▶ Task directions
Here is a block of records. Copy every line in it that includes "computer".

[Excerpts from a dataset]
....................
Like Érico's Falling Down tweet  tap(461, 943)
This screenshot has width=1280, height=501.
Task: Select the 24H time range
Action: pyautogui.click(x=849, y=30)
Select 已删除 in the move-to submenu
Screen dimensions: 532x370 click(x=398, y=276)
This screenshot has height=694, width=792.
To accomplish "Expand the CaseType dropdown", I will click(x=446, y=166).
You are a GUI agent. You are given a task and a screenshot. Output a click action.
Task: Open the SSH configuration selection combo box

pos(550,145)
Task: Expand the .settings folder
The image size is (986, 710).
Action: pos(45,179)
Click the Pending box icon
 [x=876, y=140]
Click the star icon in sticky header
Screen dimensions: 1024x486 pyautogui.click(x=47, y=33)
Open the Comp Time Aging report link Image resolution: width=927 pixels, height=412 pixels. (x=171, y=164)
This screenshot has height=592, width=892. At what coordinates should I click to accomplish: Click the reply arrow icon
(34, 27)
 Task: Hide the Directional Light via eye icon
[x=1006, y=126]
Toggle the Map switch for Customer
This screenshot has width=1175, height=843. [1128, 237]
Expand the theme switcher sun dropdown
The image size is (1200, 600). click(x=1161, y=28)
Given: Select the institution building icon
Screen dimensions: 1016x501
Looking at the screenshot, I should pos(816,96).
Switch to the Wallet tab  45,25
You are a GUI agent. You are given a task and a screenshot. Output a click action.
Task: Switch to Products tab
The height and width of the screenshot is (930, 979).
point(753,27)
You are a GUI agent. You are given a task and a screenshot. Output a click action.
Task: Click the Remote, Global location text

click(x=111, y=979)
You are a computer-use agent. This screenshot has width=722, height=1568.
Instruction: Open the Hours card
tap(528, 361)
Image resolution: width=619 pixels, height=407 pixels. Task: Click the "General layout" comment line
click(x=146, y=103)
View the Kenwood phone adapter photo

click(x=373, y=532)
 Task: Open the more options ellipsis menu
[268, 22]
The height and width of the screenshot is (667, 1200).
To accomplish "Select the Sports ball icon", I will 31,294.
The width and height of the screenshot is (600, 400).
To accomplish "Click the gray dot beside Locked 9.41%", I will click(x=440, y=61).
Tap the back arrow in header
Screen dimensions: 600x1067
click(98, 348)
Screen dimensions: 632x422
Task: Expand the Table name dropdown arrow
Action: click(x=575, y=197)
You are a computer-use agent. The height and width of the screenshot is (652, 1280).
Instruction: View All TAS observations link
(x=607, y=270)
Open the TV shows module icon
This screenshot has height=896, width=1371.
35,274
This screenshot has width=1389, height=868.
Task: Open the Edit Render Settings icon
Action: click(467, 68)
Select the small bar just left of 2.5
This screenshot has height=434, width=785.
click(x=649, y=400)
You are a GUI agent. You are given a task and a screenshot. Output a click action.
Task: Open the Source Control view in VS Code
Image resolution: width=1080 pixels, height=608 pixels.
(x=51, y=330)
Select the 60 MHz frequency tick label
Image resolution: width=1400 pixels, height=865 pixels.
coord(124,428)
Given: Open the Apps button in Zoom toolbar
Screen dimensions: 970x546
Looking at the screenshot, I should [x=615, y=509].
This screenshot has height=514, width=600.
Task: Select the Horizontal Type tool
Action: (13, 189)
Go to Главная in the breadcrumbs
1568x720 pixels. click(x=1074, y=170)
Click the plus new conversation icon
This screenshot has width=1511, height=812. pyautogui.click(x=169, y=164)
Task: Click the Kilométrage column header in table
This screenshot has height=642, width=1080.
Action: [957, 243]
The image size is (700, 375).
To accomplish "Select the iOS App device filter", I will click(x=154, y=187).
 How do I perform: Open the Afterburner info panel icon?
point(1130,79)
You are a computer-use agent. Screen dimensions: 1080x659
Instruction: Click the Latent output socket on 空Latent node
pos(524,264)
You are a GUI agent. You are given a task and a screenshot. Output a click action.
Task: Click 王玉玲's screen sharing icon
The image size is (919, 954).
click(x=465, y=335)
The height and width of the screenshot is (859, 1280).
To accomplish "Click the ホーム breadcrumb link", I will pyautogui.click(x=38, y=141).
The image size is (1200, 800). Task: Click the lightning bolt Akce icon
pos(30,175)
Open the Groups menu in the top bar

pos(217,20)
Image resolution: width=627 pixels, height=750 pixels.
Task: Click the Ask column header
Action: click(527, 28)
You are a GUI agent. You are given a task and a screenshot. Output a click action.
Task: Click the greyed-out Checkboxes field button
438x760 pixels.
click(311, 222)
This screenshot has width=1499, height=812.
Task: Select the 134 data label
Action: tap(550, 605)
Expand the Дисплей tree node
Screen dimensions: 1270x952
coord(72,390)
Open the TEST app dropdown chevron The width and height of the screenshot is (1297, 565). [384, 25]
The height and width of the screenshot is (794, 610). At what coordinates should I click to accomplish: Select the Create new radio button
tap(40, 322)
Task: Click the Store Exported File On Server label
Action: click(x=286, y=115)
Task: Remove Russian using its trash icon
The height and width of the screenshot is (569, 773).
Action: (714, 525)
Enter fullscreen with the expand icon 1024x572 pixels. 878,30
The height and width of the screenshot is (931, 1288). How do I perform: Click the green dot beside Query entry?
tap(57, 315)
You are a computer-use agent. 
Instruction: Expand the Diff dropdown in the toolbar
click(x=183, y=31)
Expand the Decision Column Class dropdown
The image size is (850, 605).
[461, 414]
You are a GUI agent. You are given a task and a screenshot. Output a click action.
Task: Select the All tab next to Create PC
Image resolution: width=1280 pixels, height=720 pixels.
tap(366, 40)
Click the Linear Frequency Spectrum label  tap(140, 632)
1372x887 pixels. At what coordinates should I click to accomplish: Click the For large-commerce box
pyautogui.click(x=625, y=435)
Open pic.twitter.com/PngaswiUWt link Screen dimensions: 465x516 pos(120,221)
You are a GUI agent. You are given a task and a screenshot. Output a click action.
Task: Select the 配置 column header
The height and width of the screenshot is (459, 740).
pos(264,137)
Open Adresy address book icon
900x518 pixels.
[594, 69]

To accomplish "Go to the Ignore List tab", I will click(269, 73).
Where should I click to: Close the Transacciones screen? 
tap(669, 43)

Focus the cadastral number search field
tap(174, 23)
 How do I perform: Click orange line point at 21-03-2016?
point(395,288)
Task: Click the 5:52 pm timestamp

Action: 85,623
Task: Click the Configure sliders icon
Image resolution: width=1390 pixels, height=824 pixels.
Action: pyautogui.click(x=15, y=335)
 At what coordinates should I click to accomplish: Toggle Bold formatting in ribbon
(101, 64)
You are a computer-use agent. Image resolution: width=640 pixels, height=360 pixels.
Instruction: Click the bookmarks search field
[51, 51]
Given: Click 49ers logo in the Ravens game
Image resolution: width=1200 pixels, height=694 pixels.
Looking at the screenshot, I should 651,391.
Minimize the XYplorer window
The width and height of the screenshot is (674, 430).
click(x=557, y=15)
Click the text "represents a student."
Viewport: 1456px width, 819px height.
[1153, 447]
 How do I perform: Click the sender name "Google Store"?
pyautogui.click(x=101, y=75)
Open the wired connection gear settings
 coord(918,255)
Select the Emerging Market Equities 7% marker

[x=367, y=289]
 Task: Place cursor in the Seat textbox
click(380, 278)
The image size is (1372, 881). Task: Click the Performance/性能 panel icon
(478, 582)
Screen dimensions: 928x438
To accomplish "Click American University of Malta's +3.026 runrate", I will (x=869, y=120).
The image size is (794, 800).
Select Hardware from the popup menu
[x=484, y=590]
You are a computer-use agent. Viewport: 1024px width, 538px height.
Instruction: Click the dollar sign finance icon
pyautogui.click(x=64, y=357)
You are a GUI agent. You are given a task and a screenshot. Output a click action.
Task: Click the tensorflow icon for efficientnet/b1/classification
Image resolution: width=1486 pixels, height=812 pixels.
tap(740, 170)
....................
▶ Solution to this task
You are a computer-use agent. This screenshot has width=722, height=1568.
You are a computer-use agent. The height and width of the screenshot is (652, 1280).
You are a computer-use agent. Screen dimensions: 1080x659
You are a computer-use agent. 
You are a computer-use agent. Image resolution: width=640 pixels, height=360 pixels.
You are a computer-use agent. Viewport: 1024px width, 538px height.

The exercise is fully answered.